# [本文]
--------------------------------
逆説的ですが、Naughty Dogが「頂点」だったからこそ、Straley氏には行き場がありませんでした。「Naughty Dogを辞めるか残るかを考えたとき、他にどこへ行けばいいんだと思った」と彼は言います。Naughty Dogは「あのスタイルのゲームの頂点」であり、他のAAAスタジオでFPSやパズルプラットフォーマーを作る気にはなれなかった。「別の官僚的・文化的システムに対処しなければならない。それで答えは出た。他には行けない、と。」

そしてもう一つ、ビジネス上の現実がありました。どれだけIPを築いても、キャラクターを生み出しても、それは最終的にSonyのものでした。「他人のために働き続けて、IPやキャラクター、フランチャイズを作り続けたいのか?」——Straley氏はそう自問しました。「良い報酬をもらっていたし、評価もされていた。でも、独立して自分でやってみる時だと感じた。自分のコンセプトを進化させ、新しいチームを作る時だと。惨めに失敗するかもしれない。でも、少なくともそれは自分の選択に基づいた失敗だ。」
--------------------------------
# [リスト抜粋]
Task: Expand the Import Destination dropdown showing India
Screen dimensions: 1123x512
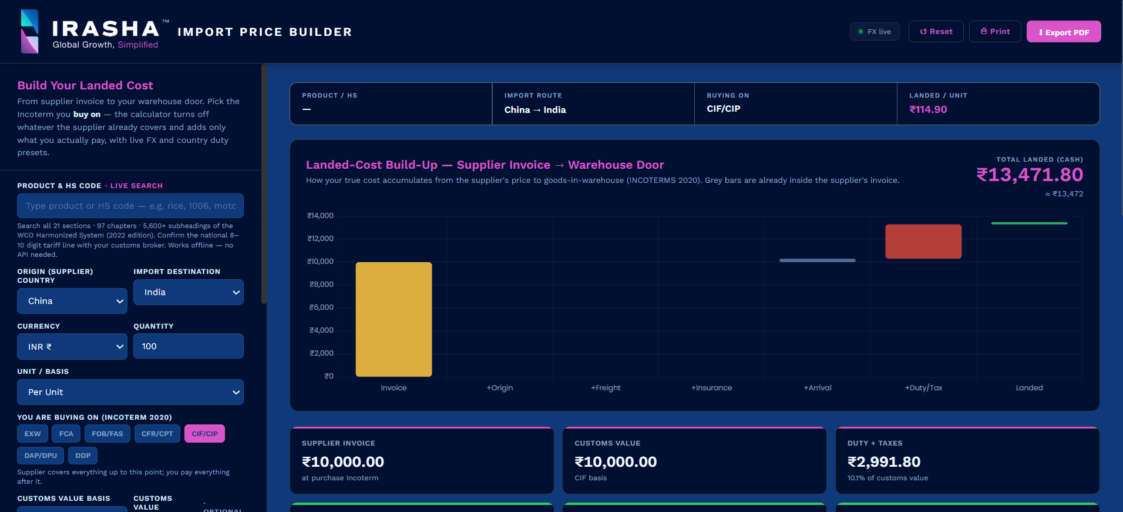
--------------------------------
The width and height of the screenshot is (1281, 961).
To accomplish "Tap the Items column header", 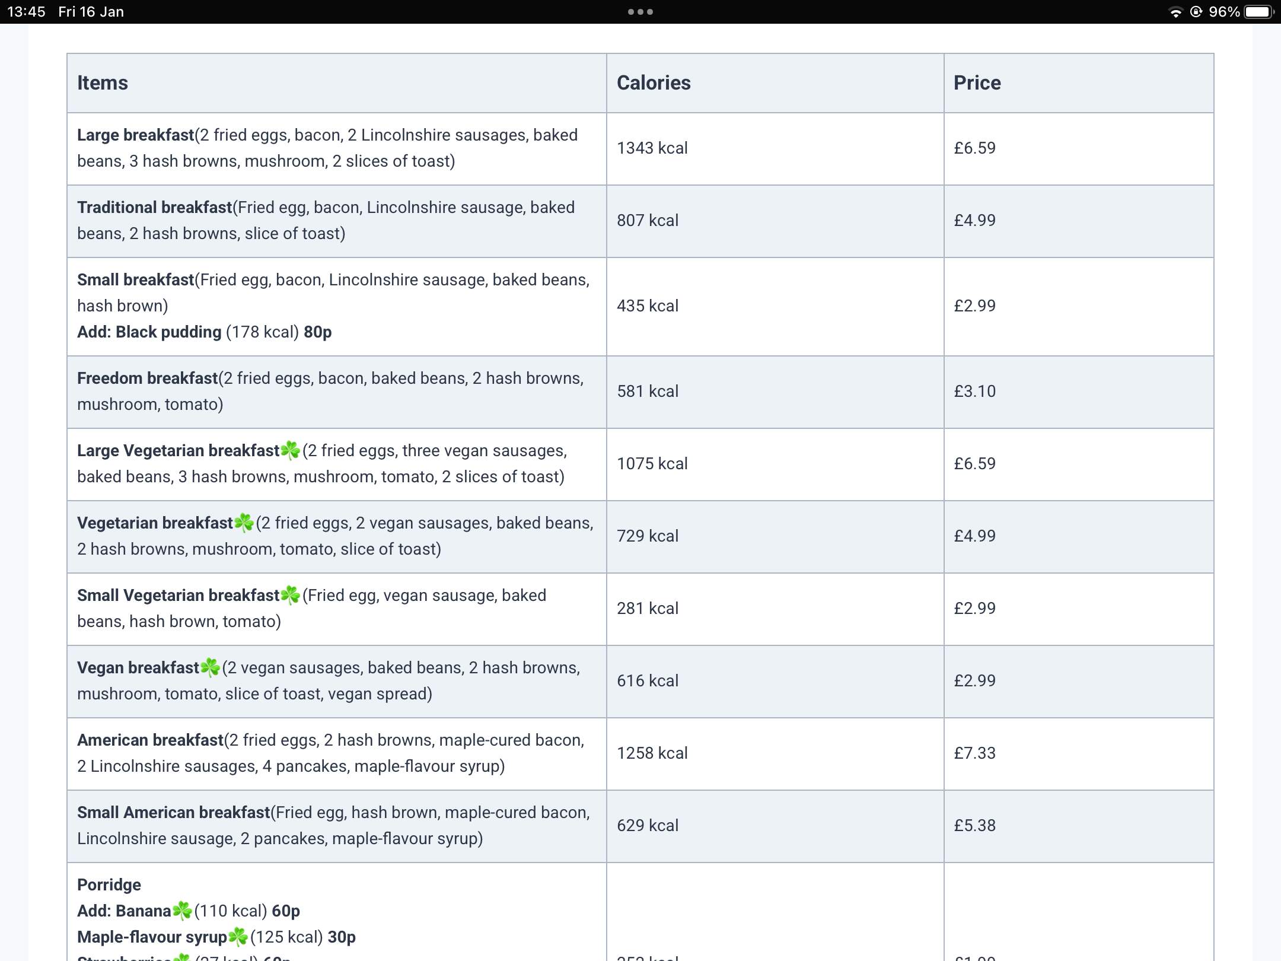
--------------------------------
# [やることリスト]
1. Straley氏の独立をめぐる文章について、次の問いに答えよ。
(a) Straley氏はNaughty Dogを何の「頂点」だと述べているか。
(b) 別のスタジオへ移った場合、何に対処しなければならないと述べているか。
(c) Straley氏が築いたIPやキャラクターは、最終的にどこのものだったか。
2. Straley氏の独立をめぐる文章を、最後の文の後から書き進めよ。
リストは使わなくてよい。

# [解答一覧]
1.
(a) あのスタイルのゲームの頂点
(b) 別の官僚的・文化的システム
(c) Sony

2.
「なぜ同じことをやるのか」——常に問いを立て続けた男

Straley氏のキャリアは、常に「問い」を更新し続けることで築かれてきました。「Uncharted 2のとき、プレイアブルなアクション大作を作れるかという問いだった」と彼は語ります。「2007年当時、ビルの崩壊や爆発といった大規模な見せ場(セットピース)は、すべてカットシーンの中にあった。インタラクティブメディアと呼ばれているのに、なぜプレイアブルにしないんだ?と思っていた。」

『The Last of Us』ではさらに踏み込みました。『Uncharted』シリーズでは、ビルが崩壊するような派手なシーンも、主人公ドレイクにとっては「ただの見せ場」でしかありませんでした。Straley氏は「それを誰かにとって意味のあるものにできないか」と考えたのです。「ホラーストーリーの中で、プレイヤーがキャラクターを本当に大切に思えるようにできるか?」——『The Last of Us』はその問いから生まれました。

そして、そうした「新しい問い」を立てられなくなったとき、Straley氏は去る決断をしました。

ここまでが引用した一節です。